War sie nicht. Die Unternehmer unterließen eine Mobilisierung - anders als beim EU-Beitritt vor 20 Jahren. Die Entzauberung des FP-Kandidaten war seinem (ex-)grünen Gegner und dessen deklarierten Unterstützern vorbehalten.

Dabei hat die Wirtschaft viel zu verlieren. Die politischen und ökonomischen Eliten sind - auch unter Etiketten wie "Schickeria" oder "Hautevolee" - das Hauptziel der Populisten. Sie konstruieren einen moralischen Gegensatz zwischen dem tugendhaften Volk und der korrupten Oberschicht, wobei die Populisten natürlich das wahre Volk vertreten. "Der hat die Hautevolee, bei mir sind die Menschen", sagte Hofer in einer Wahlkampfveranstaltung verächtlich über Van der Bellen.


Vorurteile, Neidgefühle, Klischees bestimmen die Agenda. Die Eliten stehen unter dem Generalverdacht, die Demokratie auszuhebeln.

Vorurteile, Neidgefühle, Klischees bestimmen die Agenda. Die Eliten stehen unter dem Generalverdacht, die Demokratie auszuhebeln, ihren Egoismus auszuleben und vor ihrer Verantwortung zu flüchten.

Hofer und Konsorten nutzen eine nebulose Unzufriedenheit, um gegen die Politik, die Parteien, gegen "das System" zu wettern. Dieses Bashing ist ein bewährtes Muster nicht nur rechter, sondern auch linker Populisten.

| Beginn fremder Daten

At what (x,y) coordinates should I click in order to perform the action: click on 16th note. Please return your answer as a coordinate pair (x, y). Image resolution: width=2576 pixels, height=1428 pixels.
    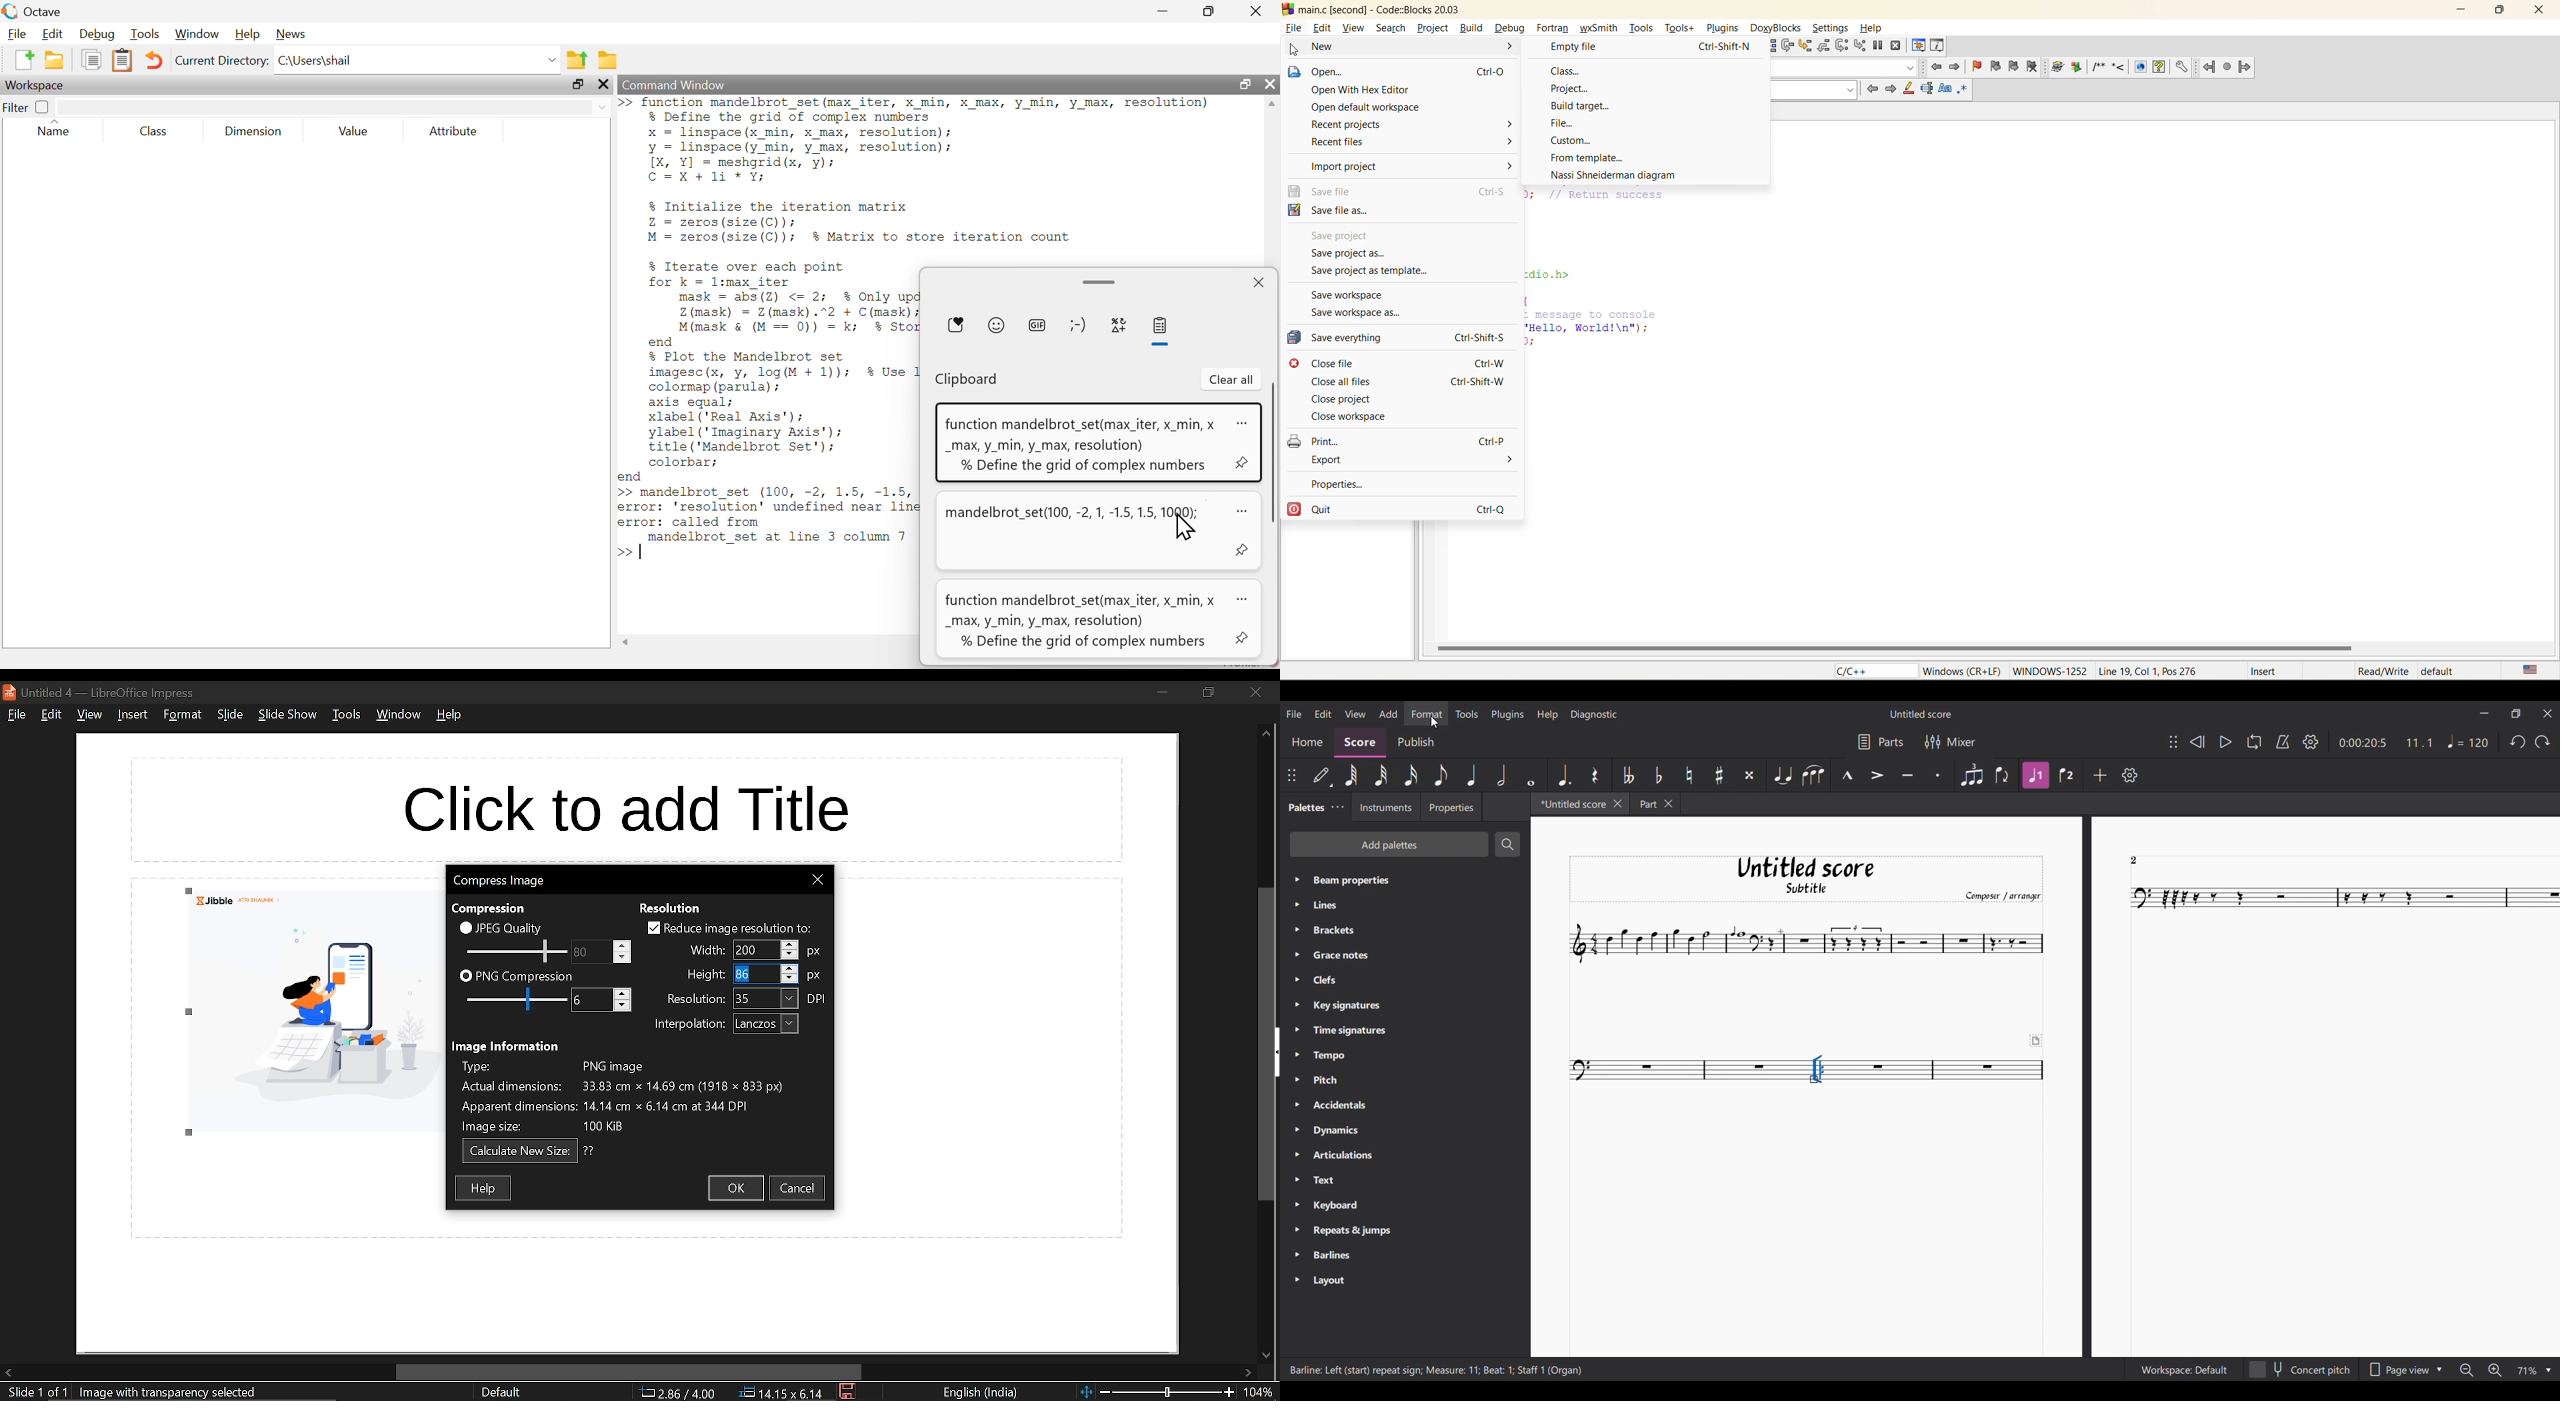
    Looking at the image, I should click on (1411, 775).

Mit Zaudern und Harmoniesucht wird man dem Phänomen nicht beikommen. Das deutsche "Manager Magazin" veröffentlichte unlängst einen flammenden Aufruf an die Wirtschaft, Flagge zu zeigen: "Populisten kann man bekämpfen. Man muss sich nur trauen." Diese Aufgabe sei nicht für die Politik reserviert. Auch die Wirtschaftslenker müssten ihren Beitrag leisten: "Eines der wesentlichen Ziele der vergangenen Jahre war es für Vorstandsvorsitzende, Teil der Financial Community zu werden. Das ist auch wichtig, aber das kann auch der Finanzvorstand übernehmen." Der Vorstandschef sollte sich verstärkt bemühen, Teil der Community zu werden, also "sein Unternehmen zu erklären, offen die Konflikte mit den Populisten und ihrer postfaktischen Argumentation zu benennen, vielleicht auch mal Fehler einzuräumen". All das können die Eliten nicht an ihre Interessenvertreter, an Industriellenvereinigung oder Kammern delegieren.

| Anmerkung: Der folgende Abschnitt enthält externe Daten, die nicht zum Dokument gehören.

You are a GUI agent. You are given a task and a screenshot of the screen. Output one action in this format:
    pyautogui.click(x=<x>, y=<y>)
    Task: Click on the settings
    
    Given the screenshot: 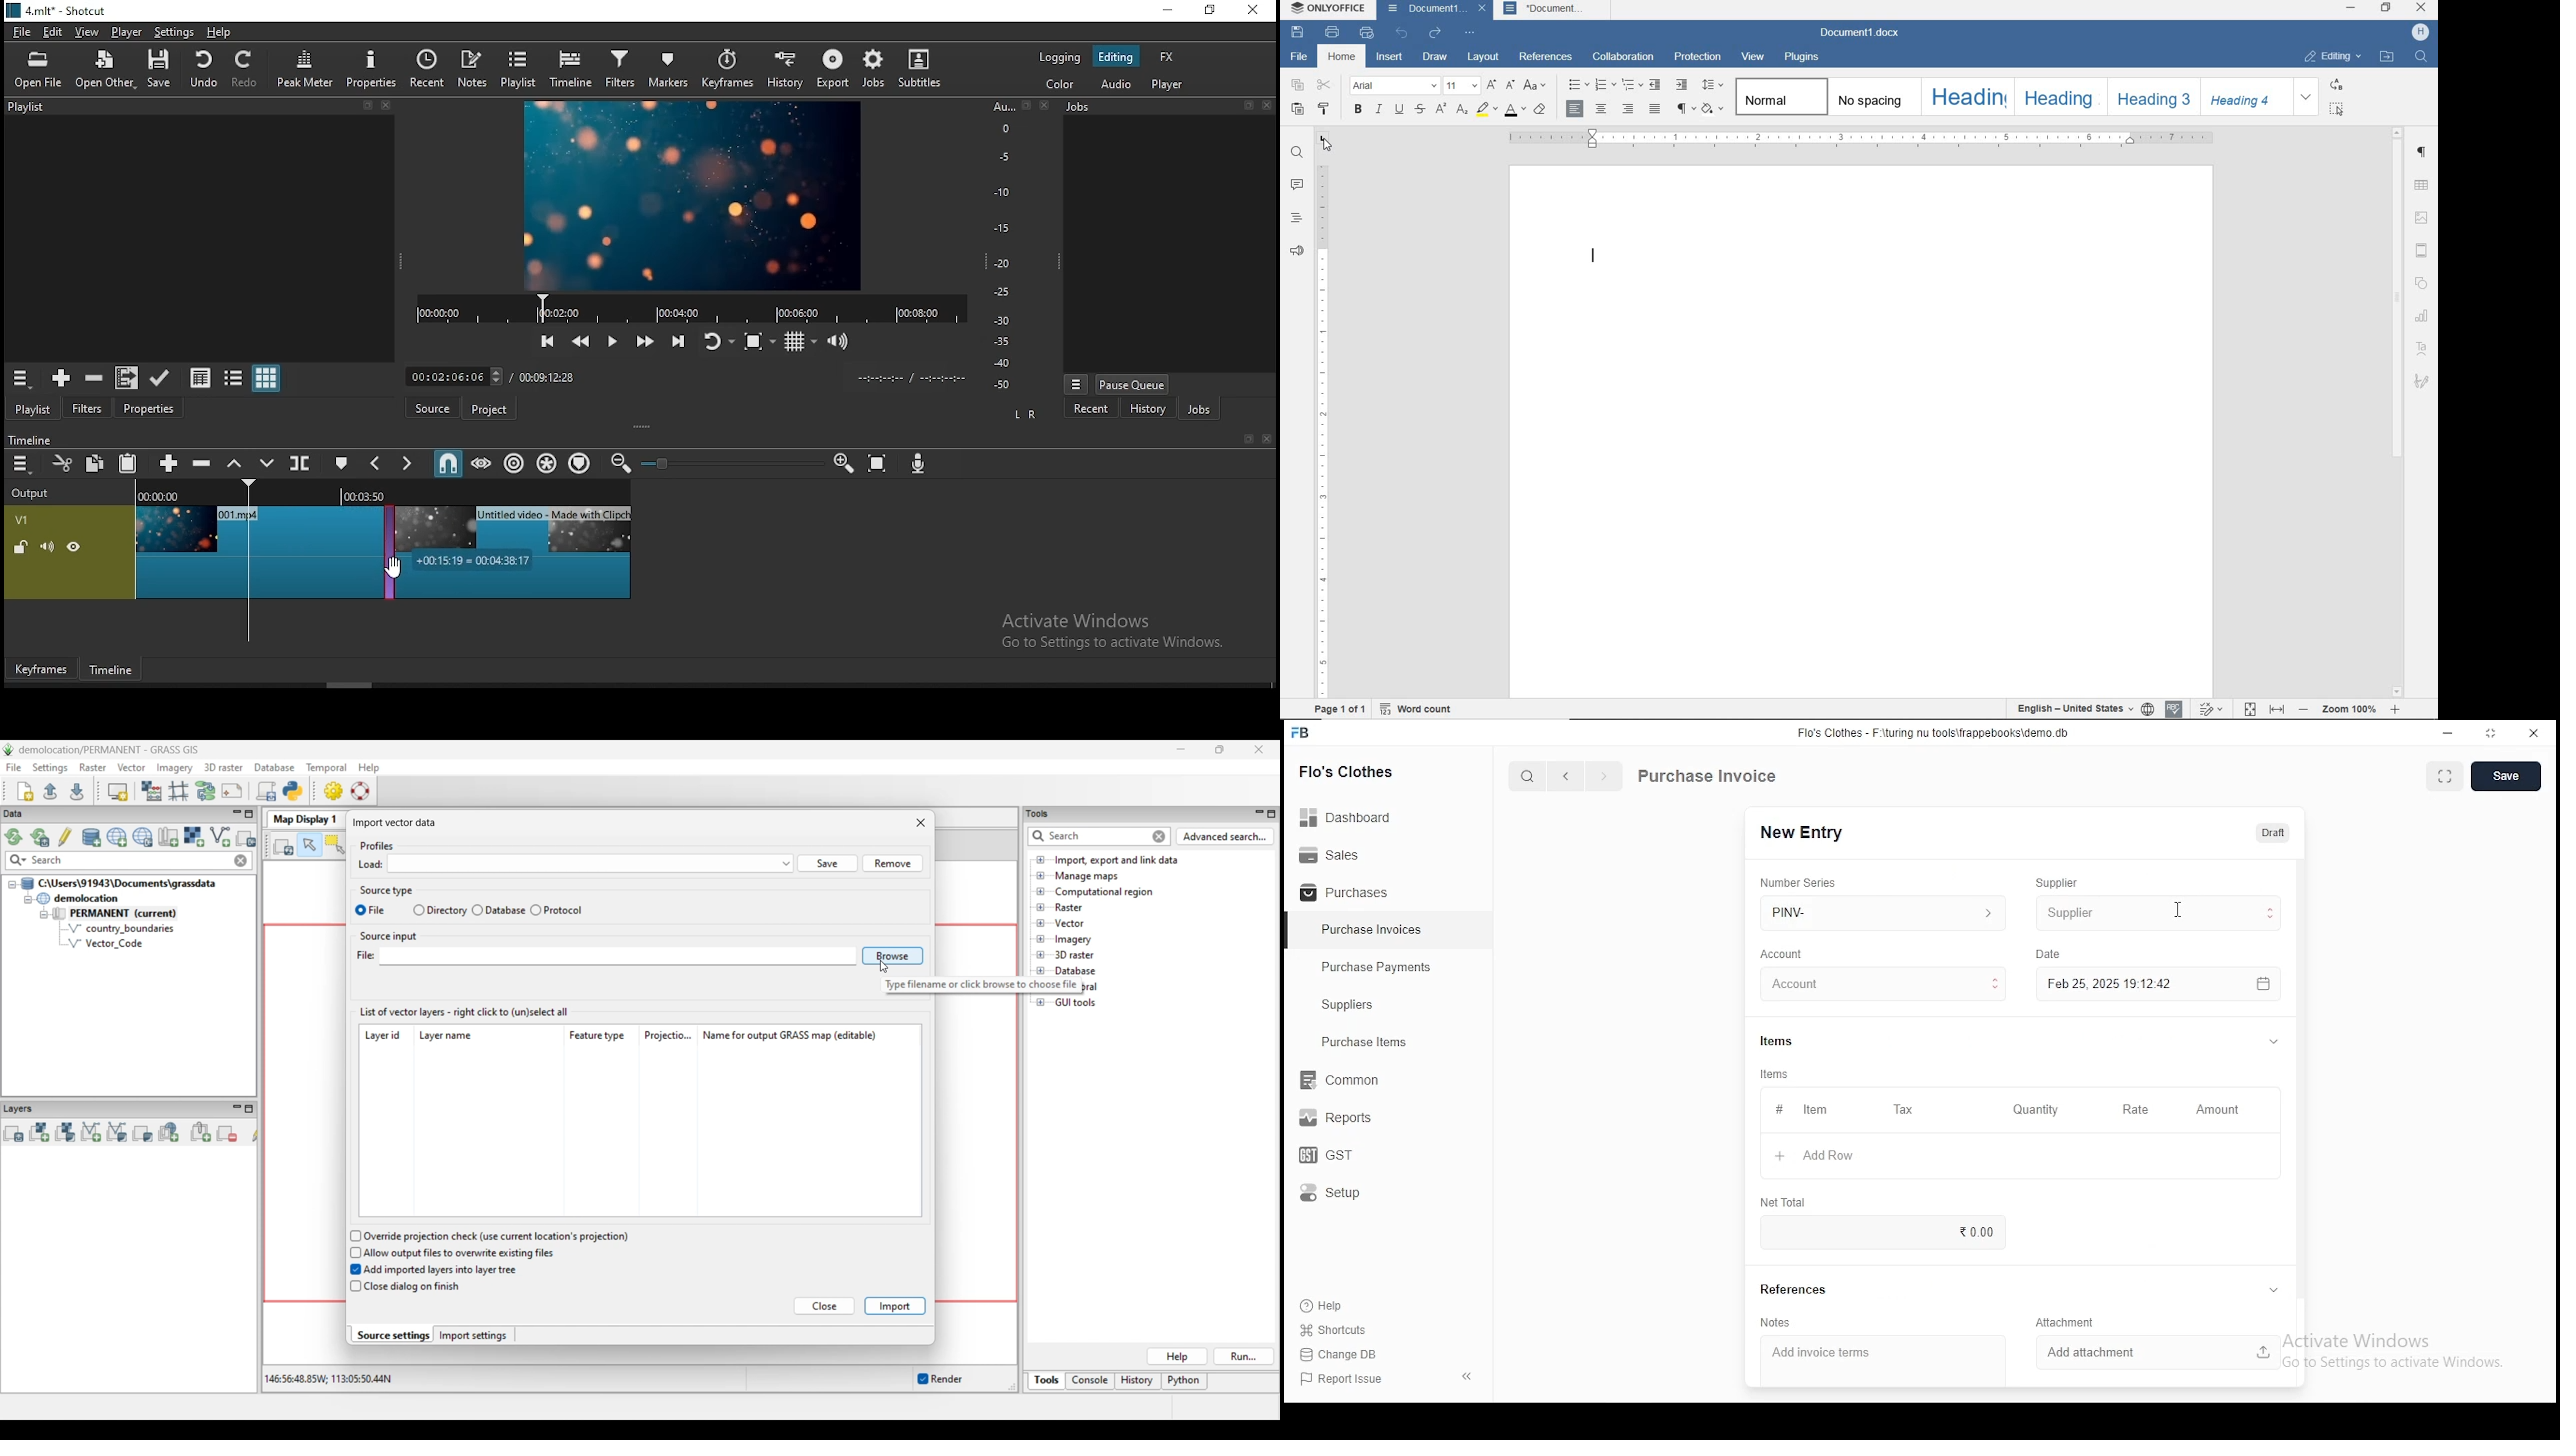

Sie müssen selbst sichtbar werden. Der Kampf gegen den Populismus ist zu gewinnen. Die nächste Herausforderung sind die Nationalratswahlen, spätestens 2018. Darauf muss man sich vorbereiten. Abkapseln wäre ein fortgesetzter Fehler. In den Worten des Ökonomen John Maynard Keynes: "Fehler sind nützlich - aber nur wenn man sie schnell findet."